Allocate the entire image data as one block so you can free it as one block, ie. double* imageData = new double[width*height*4]; delete [] imageData; and index into it using offsets. Right now you are making 3 million separate allocations which is thrashing your heap.

I agree with qartar's answer right up until he said "index into it using offsets". That isn't necessary. You can have your single allocation and multiple subscript access (imageData[i][j][k]) too. I previously showed this method here, it's not difficult to adapt it for the 3-D case:
allocation code as follows:
double*** imageData;
imageData = new double**[width];
imageData[0] = new double*[width * height];
imageData[0][0] = new double[width * height * 4];
for (int i = 0; i < width; i++) {
if (i > 0) {
imageData[i] = imageData[i-1] + height;
imageData[i][0] = imageData[i-1][0] + height * 4;
}
for (int j = 1; j < height; j++) {
imageData[i][j] = imageData[i][j-1] + 4;
}
}
Deallocation becomes simpler:
delete[] imageData[0][0];
delete[] imageData[0];
delete[] imageData;
Of course, you can and should use std::vector to do the deallocation automatically:
std::vector<double**> imageData(width);
std::vector<double*> imageDataRows(width * height);
std::vector<double> imageDataCells(width * height * 4);
for (int i = 0; i < width; i++) {
imageData[i] = &imageDataRows[i * height];
for (int j = 0; j < height; j++) {
imageData[i][j] = &imageDataCells[(i * height + j) * 4];
}
}
and deallocation is completely automatic.
See my other answer for more explanation.
Or use std::array<double,4> for the last subscript, and use 2-D dynamic allocation via this method.

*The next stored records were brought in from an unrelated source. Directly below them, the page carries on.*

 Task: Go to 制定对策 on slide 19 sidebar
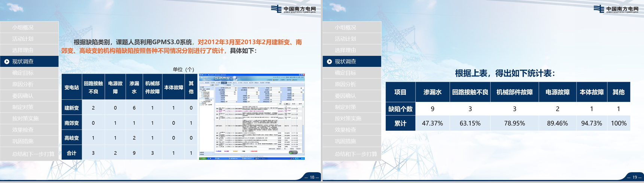tap(345, 107)
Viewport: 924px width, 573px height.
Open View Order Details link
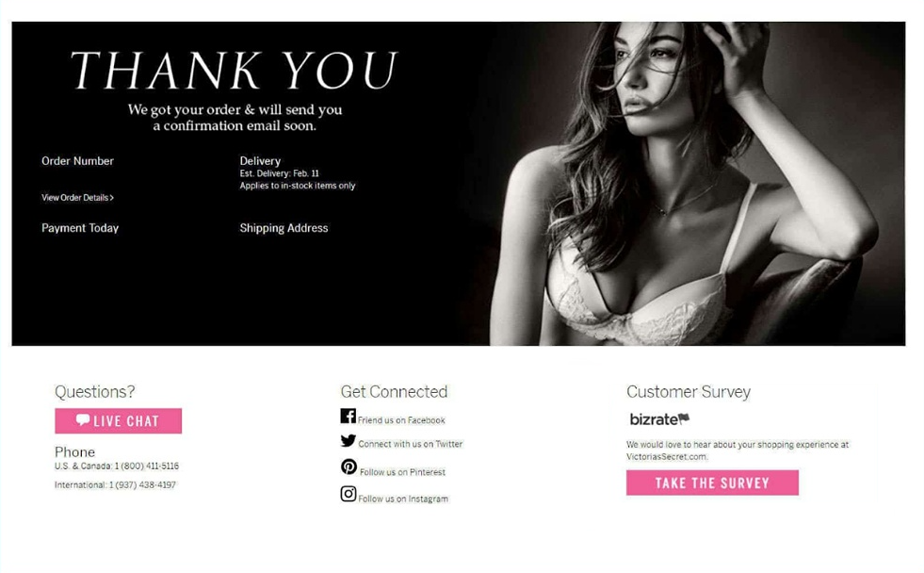tap(77, 198)
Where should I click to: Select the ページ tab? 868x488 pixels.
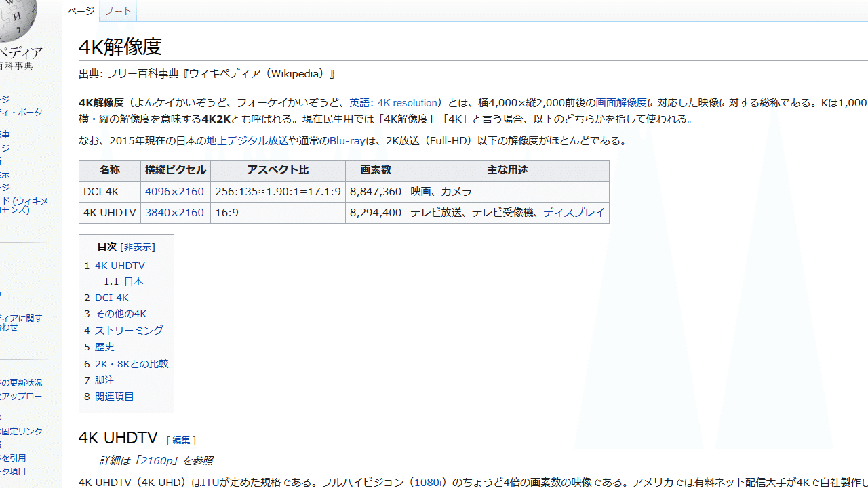[80, 11]
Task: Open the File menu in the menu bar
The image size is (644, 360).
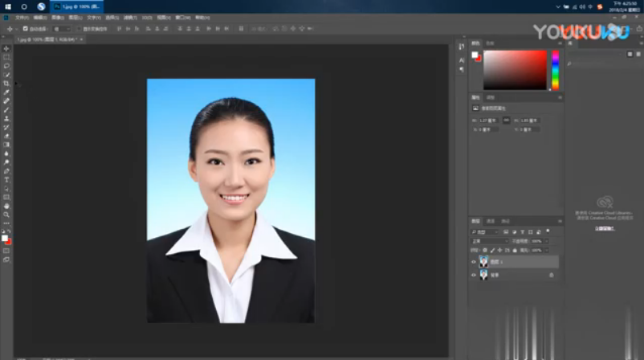Action: tap(21, 17)
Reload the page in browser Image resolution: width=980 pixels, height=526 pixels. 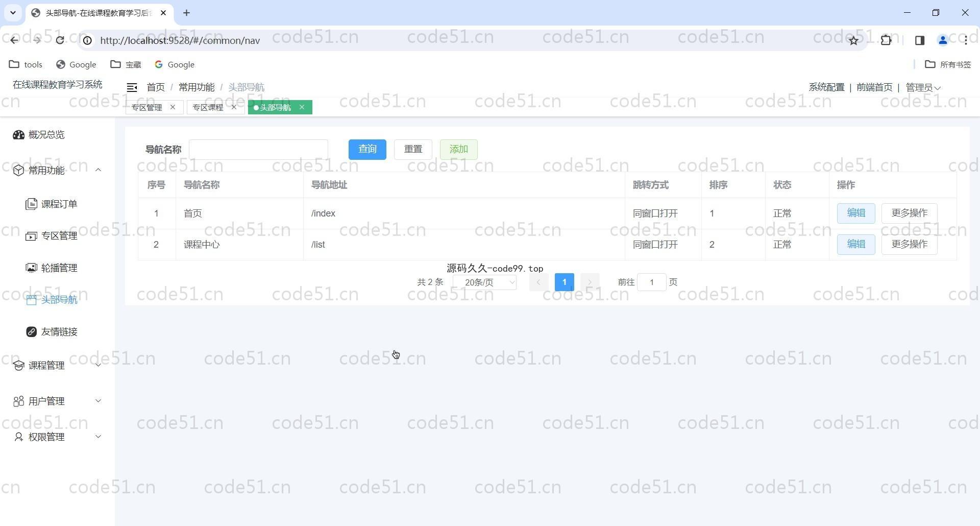[60, 40]
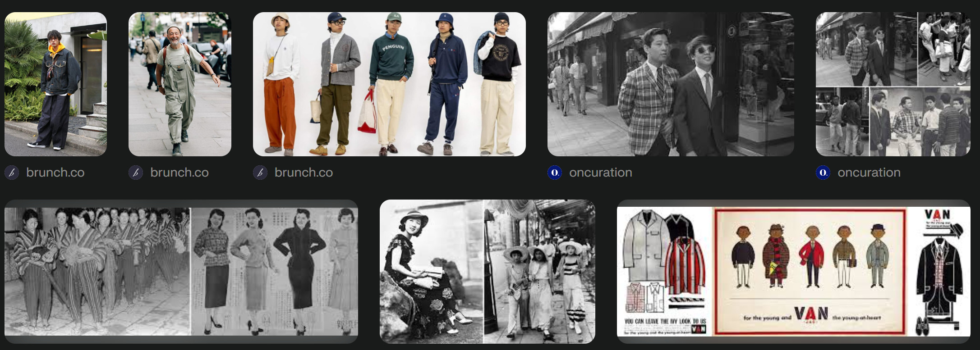Click onucration icon under plaid blazer photo

555,173
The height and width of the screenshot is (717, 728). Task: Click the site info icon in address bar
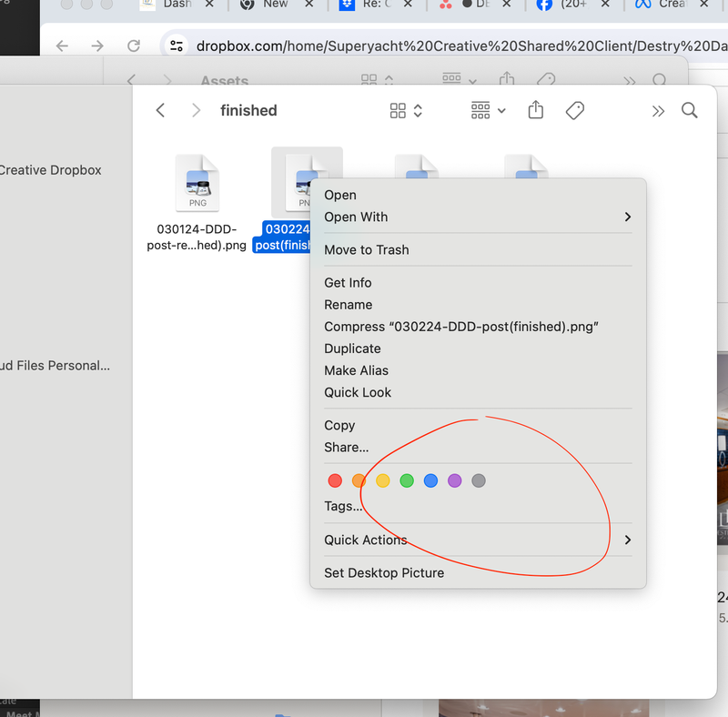coord(177,45)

A slight variation on the first idea of Ben Voigt's answer:
double ***imagedata = new double**[height];
double **p = new double*[height * width];
double *q = new double[height * width * length];
for (int i = 0; i < height; ++i, p += width) {
imagedata[i] = p;
for (int j = 0; j < width; ++j, q += length) {
imagedata[i][j] = q;
}
}
// ...
delete[] imagedata[0][0];
delete[] imagedata[0];
delete[] imagedata;
It is possible to do the whole thing with a single allocation, but that would introduce a bit of complexity that you might not want to pay.
Now, the fact that each table lookup involves a couple of back-to-back reads of pointers from memory, this solution will pretty much always be quite inferior to allocating a flat array, and doing index calculations to convert a triple of indices into one flat index (and you should write a wrapper class that does these index calculations for you).
The main reason to use arrays of pointers to arrays of pointers to arrays is when your array is ragged — that is, imagedata[a][b] and imagedata[c][d] have different lengths — or maybe for swapping rows around, such as swap(imagedata[a][b], imagedata[c][d]). And under these circumstances, vector as you've used it is preferable to use until proven otherwise.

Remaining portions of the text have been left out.